A livello di tempistiche, si comincerà per il digitale terrestre per tutto il 2021 con una forte comunicazione e poi con lo spegnimento della codifica Mpeg2 a favore della Mpeg4 il primo settembre. «C’è giusto il tempo necessario per comunicare agli utenti che avverrà lo spegnimento di alcune frequenze, in modo che sostituiscano il televisore o che comprino un nuovo decoder — precisa Sigismondi — . L’obiettivo è che il passaggio al nuovo digitale terrestre sia il più indolore possibile». Sul satellite si comincia prima: alcuni editori di Tvsat hanno deciso di fare da apripista, anticipando a gennaio 2021 lo spegnimento della versione sd (quindi non hd) di alcuni canali, tra cui Cielo e La8 di Sky, ma anche 9, Dmax, Real Time, K2 e Frisbee, La7hd e Tv2000. «Da settembre 2021 il passaggio riguarderà anche gli altri canali: probabilmente i generalisti Mediaset e quelli Rai», racconta Sigismondi.
L’italia dovrà liberare spazio dedicato ora alle trasmissioni tv per consentire il lancio di reti mobili a banda ultra larga: significa lavorare con nuove tecnologie. E il satellite farà da apripista
I ruoli
La transizione si inquadra in un mutamento più complesso sia a livello di fruizione sia a livello di modalità trasmissive: l’ingresso degli Ott e della fornitura di contenuti in modalità non lineare ha di fatto impresso un’accelerazione al settore dell’entertainment.

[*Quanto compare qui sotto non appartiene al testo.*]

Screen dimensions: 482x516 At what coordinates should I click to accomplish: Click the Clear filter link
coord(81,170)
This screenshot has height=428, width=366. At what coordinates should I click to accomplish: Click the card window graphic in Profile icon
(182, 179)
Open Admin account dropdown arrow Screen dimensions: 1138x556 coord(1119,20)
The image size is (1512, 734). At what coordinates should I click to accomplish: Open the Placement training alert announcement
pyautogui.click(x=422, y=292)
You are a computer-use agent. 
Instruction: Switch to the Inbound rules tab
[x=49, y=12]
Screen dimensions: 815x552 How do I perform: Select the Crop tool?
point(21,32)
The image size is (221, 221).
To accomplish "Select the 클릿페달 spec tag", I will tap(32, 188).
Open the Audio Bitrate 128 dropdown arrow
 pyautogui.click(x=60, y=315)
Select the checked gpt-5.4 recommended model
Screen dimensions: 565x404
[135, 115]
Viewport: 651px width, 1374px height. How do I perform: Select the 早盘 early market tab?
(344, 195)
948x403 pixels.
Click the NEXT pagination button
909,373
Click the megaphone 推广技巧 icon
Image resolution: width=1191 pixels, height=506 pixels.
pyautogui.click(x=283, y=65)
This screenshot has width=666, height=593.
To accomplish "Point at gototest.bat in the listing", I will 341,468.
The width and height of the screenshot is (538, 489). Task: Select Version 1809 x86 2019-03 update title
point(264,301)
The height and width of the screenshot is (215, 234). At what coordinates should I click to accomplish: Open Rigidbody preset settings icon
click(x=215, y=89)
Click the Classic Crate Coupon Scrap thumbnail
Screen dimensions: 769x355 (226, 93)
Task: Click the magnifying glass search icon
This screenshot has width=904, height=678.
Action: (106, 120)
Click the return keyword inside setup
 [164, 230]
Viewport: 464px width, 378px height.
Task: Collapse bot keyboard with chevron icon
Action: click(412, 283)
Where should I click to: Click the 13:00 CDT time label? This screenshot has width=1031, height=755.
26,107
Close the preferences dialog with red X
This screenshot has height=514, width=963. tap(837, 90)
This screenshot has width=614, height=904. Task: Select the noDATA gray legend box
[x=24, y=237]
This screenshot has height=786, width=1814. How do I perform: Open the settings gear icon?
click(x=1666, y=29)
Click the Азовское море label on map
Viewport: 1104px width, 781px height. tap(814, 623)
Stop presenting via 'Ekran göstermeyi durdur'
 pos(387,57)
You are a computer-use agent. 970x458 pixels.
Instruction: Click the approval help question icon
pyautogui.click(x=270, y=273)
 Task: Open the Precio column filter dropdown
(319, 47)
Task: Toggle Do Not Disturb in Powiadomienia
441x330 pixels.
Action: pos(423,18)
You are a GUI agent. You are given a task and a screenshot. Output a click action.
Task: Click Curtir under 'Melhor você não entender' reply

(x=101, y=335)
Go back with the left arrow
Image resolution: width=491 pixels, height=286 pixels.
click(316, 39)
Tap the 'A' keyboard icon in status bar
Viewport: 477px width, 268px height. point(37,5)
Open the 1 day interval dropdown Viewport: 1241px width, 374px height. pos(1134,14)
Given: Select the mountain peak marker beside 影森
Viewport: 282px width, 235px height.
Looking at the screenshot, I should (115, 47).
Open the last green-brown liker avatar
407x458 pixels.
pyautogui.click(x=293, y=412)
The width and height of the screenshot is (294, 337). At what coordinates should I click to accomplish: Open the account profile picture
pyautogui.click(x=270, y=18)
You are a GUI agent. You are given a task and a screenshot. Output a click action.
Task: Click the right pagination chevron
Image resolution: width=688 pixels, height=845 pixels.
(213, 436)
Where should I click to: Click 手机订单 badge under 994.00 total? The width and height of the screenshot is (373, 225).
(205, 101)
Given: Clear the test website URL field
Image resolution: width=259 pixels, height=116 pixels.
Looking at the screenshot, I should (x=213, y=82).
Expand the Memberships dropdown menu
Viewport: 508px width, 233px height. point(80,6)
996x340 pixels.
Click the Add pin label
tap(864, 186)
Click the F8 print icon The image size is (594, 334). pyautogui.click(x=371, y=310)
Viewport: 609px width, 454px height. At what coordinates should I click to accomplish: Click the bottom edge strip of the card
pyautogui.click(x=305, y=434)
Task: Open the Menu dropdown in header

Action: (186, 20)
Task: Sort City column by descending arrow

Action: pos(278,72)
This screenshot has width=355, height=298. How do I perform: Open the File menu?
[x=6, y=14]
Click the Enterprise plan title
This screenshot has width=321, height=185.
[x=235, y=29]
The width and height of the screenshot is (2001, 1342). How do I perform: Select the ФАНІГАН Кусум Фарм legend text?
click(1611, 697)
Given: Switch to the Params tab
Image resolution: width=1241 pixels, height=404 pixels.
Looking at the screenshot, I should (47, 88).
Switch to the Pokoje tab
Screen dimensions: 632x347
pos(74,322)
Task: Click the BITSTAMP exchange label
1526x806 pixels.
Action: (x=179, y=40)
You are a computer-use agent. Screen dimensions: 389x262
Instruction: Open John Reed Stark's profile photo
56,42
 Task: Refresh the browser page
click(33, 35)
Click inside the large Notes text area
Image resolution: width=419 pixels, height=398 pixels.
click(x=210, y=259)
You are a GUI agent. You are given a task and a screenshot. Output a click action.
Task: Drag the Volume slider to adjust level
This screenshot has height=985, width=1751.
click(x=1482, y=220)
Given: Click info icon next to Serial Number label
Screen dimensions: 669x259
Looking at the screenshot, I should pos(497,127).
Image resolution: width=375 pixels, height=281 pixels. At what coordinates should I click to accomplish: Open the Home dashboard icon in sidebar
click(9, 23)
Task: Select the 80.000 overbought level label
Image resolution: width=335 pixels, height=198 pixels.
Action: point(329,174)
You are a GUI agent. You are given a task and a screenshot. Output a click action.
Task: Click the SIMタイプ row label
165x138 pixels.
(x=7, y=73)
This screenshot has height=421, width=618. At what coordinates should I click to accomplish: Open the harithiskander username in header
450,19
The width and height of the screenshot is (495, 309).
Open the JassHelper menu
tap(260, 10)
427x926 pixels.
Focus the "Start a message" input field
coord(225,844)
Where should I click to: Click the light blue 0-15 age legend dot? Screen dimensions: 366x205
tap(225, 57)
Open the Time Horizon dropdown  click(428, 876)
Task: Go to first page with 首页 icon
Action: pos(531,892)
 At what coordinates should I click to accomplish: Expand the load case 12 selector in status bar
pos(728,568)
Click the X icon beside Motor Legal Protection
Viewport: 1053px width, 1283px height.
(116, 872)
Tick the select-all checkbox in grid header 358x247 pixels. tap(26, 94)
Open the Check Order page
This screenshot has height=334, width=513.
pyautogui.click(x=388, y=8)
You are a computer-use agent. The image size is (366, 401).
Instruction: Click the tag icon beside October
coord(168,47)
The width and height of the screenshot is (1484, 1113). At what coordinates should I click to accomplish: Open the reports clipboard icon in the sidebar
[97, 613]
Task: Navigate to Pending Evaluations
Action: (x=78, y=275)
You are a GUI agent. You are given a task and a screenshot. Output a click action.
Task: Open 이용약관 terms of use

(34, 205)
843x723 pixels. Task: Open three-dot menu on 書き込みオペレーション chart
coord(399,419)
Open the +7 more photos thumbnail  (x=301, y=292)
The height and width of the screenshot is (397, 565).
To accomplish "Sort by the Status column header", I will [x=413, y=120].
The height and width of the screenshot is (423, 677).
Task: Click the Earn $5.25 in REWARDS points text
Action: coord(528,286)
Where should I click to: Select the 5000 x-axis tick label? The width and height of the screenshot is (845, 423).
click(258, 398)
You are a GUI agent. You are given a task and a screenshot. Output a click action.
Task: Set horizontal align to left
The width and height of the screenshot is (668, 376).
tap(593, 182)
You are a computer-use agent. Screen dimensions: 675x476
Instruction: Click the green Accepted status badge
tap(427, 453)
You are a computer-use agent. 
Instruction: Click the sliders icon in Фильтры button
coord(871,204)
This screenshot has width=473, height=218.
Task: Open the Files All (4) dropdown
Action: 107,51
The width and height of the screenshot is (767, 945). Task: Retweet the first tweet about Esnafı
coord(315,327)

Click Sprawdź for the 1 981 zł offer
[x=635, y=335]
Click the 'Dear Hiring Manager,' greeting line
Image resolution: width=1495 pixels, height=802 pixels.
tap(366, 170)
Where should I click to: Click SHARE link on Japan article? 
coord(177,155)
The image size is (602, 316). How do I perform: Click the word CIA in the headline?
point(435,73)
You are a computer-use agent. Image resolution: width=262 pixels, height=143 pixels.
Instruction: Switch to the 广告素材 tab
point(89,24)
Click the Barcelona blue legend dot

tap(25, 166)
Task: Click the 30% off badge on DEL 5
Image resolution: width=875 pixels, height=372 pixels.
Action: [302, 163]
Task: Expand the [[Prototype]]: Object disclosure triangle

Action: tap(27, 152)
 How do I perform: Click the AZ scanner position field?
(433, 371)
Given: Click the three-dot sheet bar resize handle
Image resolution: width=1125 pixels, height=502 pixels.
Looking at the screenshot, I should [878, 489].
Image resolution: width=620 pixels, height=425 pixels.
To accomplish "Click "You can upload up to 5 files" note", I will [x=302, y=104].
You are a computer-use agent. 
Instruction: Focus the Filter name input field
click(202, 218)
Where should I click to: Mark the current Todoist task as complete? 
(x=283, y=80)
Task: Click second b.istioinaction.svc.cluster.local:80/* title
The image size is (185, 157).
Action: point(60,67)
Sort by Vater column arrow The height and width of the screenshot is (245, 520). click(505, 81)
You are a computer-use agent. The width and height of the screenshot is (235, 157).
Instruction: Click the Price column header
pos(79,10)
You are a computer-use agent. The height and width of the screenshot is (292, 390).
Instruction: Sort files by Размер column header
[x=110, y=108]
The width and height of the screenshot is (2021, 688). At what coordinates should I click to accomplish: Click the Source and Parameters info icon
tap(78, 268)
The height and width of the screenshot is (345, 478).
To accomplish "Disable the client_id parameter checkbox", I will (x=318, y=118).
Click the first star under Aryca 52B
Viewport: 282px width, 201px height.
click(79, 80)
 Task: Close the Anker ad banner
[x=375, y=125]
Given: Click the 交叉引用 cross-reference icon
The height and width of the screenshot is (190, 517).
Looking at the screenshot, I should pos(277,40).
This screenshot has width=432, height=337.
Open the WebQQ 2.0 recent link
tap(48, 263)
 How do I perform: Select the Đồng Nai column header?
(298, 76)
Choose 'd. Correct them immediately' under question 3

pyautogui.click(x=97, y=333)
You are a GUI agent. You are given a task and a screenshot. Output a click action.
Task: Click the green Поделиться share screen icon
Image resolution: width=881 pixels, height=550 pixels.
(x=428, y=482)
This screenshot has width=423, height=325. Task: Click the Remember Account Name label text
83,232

I broadcaster non hanno potuto far altro che incassare, prendere atto e puntare su un miglioramento della qualità del servizio, dividendo il mercato con nuovi protagonisti che spesso non giocano nello stesso campionato, forti anche di normative che ancora non riconoscono la diversità delle piattaforme. «Un cambiamento dunque era necessario, anche se la piattaforma terrestre rimane e rimarrà ancora per diverso tempo il metodo più diffuso per la fruizione televisiva, nonostante i vari “attacchi”, in termini di concorrenza. In parallelo si è sviluppata a e continuerà a svilupparsi una fruizione dei contenuti via Ip. La direzione — spiega Sigismondi— è quella di una moltiplicazione delle piattaforme. Per cui i nuovi standard qualitativi delle emittenti, a fronte di una minor quantità di frequenze, renderanno l’intero sistema più competitivo. E migliore per l’utente finale».
Multipiattaforma
Guardando più nel lungo, anche la televisione lineare dovrà passare sulla rete Ip, spiega Sigismondi che però puntualizza: «Le tempistiche non sono chiare, ma è verosimile che tra 4 o 5 anni cominci il passaggio verso un vero scenario multipiattaforma: il nuovo digitale terrestre, il satellite con maggiore qualità video, già da ora, ma anche il broadcast via Ip che è la piattaforma bidirezionale per eccellenza, con cui l’utente potrà intervenire sul contenuto stoppando il programma, riprendendolo in un secondo momento, oltre alla fruizione in continua crescita dello streaming». Farsi trovare pronti farà la differenza.